* [Exercise prompt]: For each line below, print it again exactly as shown.
BEGIN Input records
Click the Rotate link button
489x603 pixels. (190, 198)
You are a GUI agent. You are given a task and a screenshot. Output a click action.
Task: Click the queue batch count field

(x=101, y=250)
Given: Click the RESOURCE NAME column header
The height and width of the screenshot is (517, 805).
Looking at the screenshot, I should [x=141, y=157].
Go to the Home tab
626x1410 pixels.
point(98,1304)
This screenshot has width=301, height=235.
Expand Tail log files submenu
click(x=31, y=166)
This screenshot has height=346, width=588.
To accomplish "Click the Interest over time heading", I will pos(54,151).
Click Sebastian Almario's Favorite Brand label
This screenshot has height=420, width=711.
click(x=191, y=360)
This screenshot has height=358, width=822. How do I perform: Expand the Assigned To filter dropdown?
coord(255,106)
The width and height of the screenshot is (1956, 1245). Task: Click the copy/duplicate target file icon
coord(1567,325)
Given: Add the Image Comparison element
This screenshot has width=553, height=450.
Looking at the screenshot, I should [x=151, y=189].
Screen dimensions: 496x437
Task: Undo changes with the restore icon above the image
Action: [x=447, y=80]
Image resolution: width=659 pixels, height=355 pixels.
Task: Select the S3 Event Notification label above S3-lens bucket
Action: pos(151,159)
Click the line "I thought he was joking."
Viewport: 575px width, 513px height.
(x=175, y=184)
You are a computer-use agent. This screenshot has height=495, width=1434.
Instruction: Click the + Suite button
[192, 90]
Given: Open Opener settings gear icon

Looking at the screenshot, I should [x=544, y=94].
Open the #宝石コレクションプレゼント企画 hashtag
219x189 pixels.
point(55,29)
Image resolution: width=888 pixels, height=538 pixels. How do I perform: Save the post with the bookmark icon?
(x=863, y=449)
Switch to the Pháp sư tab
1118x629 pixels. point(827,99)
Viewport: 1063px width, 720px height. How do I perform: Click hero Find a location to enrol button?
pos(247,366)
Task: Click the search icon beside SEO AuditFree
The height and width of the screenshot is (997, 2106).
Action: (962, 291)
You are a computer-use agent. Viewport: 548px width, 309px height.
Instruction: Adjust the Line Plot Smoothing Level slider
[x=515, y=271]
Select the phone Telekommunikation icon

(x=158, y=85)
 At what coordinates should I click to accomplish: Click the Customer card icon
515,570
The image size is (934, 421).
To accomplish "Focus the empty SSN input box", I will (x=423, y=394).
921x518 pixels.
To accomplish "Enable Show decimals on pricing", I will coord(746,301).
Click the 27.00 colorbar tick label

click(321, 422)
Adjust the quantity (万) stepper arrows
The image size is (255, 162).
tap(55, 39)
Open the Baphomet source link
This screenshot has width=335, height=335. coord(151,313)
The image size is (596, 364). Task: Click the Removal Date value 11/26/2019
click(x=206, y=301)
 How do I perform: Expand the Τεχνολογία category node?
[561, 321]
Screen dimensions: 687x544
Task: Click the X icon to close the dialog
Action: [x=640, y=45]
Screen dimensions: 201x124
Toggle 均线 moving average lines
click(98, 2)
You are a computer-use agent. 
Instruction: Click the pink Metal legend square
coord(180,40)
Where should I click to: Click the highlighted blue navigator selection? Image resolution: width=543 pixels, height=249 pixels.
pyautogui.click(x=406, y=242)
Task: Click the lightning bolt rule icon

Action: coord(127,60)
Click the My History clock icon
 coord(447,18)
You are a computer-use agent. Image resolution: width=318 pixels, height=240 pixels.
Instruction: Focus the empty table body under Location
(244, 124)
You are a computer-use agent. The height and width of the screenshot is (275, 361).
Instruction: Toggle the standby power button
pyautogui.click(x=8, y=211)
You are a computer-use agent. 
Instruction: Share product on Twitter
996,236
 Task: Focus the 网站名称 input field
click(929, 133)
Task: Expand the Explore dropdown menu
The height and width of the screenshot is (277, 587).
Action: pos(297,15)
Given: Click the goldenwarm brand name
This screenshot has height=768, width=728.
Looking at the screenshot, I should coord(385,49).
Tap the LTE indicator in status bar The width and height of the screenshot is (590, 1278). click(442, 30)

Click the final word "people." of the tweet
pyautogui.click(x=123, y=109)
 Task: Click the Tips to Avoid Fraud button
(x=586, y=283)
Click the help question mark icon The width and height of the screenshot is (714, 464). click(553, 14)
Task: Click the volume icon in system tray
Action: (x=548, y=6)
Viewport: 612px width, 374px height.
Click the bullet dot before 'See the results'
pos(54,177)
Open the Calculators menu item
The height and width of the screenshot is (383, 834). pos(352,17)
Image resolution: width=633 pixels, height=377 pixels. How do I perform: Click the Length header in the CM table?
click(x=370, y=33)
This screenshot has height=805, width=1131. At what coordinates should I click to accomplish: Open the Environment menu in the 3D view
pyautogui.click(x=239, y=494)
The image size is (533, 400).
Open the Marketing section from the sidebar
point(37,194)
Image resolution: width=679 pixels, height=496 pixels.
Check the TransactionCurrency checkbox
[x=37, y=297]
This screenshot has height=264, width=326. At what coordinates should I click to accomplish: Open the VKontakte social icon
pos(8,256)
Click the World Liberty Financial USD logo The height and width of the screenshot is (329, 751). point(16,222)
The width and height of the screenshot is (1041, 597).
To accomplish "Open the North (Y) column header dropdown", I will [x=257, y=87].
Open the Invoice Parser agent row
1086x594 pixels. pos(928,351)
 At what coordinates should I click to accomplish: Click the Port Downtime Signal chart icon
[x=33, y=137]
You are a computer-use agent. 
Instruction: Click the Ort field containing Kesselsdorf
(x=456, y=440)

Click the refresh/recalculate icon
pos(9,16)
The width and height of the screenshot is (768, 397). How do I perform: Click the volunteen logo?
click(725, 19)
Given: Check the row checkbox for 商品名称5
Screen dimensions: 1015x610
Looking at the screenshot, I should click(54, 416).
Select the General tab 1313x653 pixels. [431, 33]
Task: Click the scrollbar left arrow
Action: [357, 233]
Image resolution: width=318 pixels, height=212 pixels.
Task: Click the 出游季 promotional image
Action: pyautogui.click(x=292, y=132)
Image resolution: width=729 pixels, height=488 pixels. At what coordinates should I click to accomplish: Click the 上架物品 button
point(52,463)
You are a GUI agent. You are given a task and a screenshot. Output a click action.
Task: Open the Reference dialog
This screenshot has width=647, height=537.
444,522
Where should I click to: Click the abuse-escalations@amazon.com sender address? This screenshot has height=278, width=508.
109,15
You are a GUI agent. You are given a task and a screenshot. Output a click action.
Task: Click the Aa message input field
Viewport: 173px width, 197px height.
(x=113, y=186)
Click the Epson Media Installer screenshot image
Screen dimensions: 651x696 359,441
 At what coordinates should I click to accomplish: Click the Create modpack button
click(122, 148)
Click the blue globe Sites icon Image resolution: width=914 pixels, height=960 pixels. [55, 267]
END Input records
* [Exercise result]:
Click the Rotate link button
489x603 pixels. (190, 198)
You are a GUI agent. You are given a task and a screenshot. Output a click action.
Task: Click the queue batch count field

(x=101, y=250)
Given: Click the RESOURCE NAME column header
The height and width of the screenshot is (517, 805).
Looking at the screenshot, I should [x=141, y=157].
Go to the Home tab
626x1410 pixels.
point(98,1304)
This screenshot has width=301, height=235.
Expand Tail log files submenu
click(x=31, y=166)
This screenshot has height=346, width=588.
To accomplish "Click the Interest over time heading", I will pos(54,151).
Click Sebastian Almario's Favorite Brand label
This screenshot has height=420, width=711.
click(x=191, y=360)
This screenshot has height=358, width=822. How do I perform: Expand the Assigned To filter dropdown?
coord(255,106)
The width and height of the screenshot is (1956, 1245). Task: Click the copy/duplicate target file icon
coord(1567,325)
Given: Add the Image Comparison element
This screenshot has width=553, height=450.
Looking at the screenshot, I should [x=151, y=189].
Screen dimensions: 496x437
Task: Undo changes with the restore icon above the image
Action: [x=447, y=80]
Image resolution: width=659 pixels, height=355 pixels.
Task: Select the S3 Event Notification label above S3-lens bucket
Action: pos(151,159)
Click the line "I thought he was joking."
Viewport: 575px width, 513px height.
(x=175, y=184)
You are a computer-use agent. This screenshot has height=495, width=1434.
Instruction: Click the + Suite button
[192, 90]
Given: Open Opener settings gear icon

Looking at the screenshot, I should [x=544, y=94].
Open the #宝石コレクションプレゼント企画 hashtag
219x189 pixels.
point(55,29)
Image resolution: width=888 pixels, height=538 pixels. How do I perform: Save the post with the bookmark icon?
(x=863, y=449)
Switch to the Pháp sư tab
1118x629 pixels. point(827,99)
Viewport: 1063px width, 720px height. How do I perform: Click hero Find a location to enrol button?
pos(247,366)
Task: Click the search icon beside SEO AuditFree
The height and width of the screenshot is (997, 2106).
Action: (962, 291)
You are a computer-use agent. Viewport: 548px width, 309px height.
Instruction: Adjust the Line Plot Smoothing Level slider
[x=515, y=271]
Select the phone Telekommunikation icon

(x=158, y=85)
 At what coordinates should I click to accomplish: Click the Customer card icon
515,570
The image size is (934, 421).
To accomplish "Focus the empty SSN input box", I will (x=423, y=394).
921x518 pixels.
To accomplish "Enable Show decimals on pricing", I will coord(746,301).
Click the 27.00 colorbar tick label

click(321, 422)
Adjust the quantity (万) stepper arrows
The image size is (255, 162).
tap(55, 39)
Open the Baphomet source link
This screenshot has width=335, height=335. coord(151,313)
The image size is (596, 364). Task: Click the Removal Date value 11/26/2019
click(x=206, y=301)
 How do I perform: Expand the Τεχνολογία category node?
[561, 321]
Screen dimensions: 687x544
Task: Click the X icon to close the dialog
Action: [x=640, y=45]
Screen dimensions: 201x124
Toggle 均线 moving average lines
click(98, 2)
You are a computer-use agent. 
Instruction: Click the pink Metal legend square
coord(180,40)
Where should I click to: Click the highlighted blue navigator selection? Image resolution: width=543 pixels, height=249 pixels.
pyautogui.click(x=406, y=242)
Task: Click the lightning bolt rule icon

Action: coord(127,60)
Click the My History clock icon
 coord(447,18)
You are a computer-use agent. Image resolution: width=318 pixels, height=240 pixels.
Instruction: Focus the empty table body under Location
(244, 124)
You are a computer-use agent. The height and width of the screenshot is (275, 361).
Instruction: Toggle the standby power button
pyautogui.click(x=8, y=211)
You are a computer-use agent. 
Instruction: Share product on Twitter
996,236
 Task: Focus the 网站名称 input field
click(929, 133)
Task: Expand the Explore dropdown menu
The height and width of the screenshot is (277, 587).
Action: pos(297,15)
Given: Click the goldenwarm brand name
This screenshot has height=768, width=728.
Looking at the screenshot, I should coord(385,49).
Tap the LTE indicator in status bar The width and height of the screenshot is (590, 1278). click(442, 30)

Click the final word "people." of the tweet
pyautogui.click(x=123, y=109)
 Task: Click the Tips to Avoid Fraud button
(x=586, y=283)
Click the help question mark icon The width and height of the screenshot is (714, 464). click(553, 14)
Task: Click the volume icon in system tray
Action: (x=548, y=6)
Viewport: 612px width, 374px height.
Click the bullet dot before 'See the results'
pos(54,177)
Open the Calculators menu item
The height and width of the screenshot is (383, 834). pos(352,17)
Image resolution: width=633 pixels, height=377 pixels. How do I perform: Click the Length header in the CM table?
click(x=370, y=33)
This screenshot has height=805, width=1131. At what coordinates should I click to accomplish: Open the Environment menu in the 3D view
pyautogui.click(x=239, y=494)
The image size is (533, 400).
Open the Marketing section from the sidebar
point(37,194)
Image resolution: width=679 pixels, height=496 pixels.
Check the TransactionCurrency checkbox
[x=37, y=297]
This screenshot has height=264, width=326. At what coordinates should I click to accomplish: Open the VKontakte social icon
pos(8,256)
Click the World Liberty Financial USD logo The height and width of the screenshot is (329, 751). point(16,222)
The width and height of the screenshot is (1041, 597).
To accomplish "Open the North (Y) column header dropdown", I will [x=257, y=87].
Open the Invoice Parser agent row
1086x594 pixels. pos(928,351)
 At what coordinates should I click to accomplish: Click the Port Downtime Signal chart icon
[x=33, y=137]
You are a computer-use agent. 
Instruction: Click the Ort field containing Kesselsdorf
(x=456, y=440)

Click the refresh/recalculate icon
pos(9,16)
The width and height of the screenshot is (768, 397). How do I perform: Click the volunteen logo?
click(725, 19)
Given: Check the row checkbox for 商品名称5
Screen dimensions: 1015x610
Looking at the screenshot, I should click(54, 416).
Select the General tab 1313x653 pixels. [431, 33]
Task: Click the scrollbar left arrow
Action: [357, 233]
Image resolution: width=318 pixels, height=212 pixels.
Task: Click the 出游季 promotional image
Action: pyautogui.click(x=292, y=132)
Image resolution: width=729 pixels, height=488 pixels. At what coordinates should I click to accomplish: Click the 上架物品 button
point(52,463)
You are a GUI agent. You are given a task and a screenshot. Output a click action.
Task: Open the Reference dialog
This screenshot has width=647, height=537.
444,522
Where should I click to: Click the abuse-escalations@amazon.com sender address? This screenshot has height=278, width=508.
109,15
You are a GUI agent. You are given a task and a screenshot. Output a click action.
Task: Click the Aa message input field
Viewport: 173px width, 197px height.
(x=113, y=186)
Click the Epson Media Installer screenshot image
Screen dimensions: 651x696 359,441
 At what coordinates should I click to accomplish: Click the Create modpack button
click(122, 148)
Click the blue globe Sites icon Image resolution: width=914 pixels, height=960 pixels. [55, 267]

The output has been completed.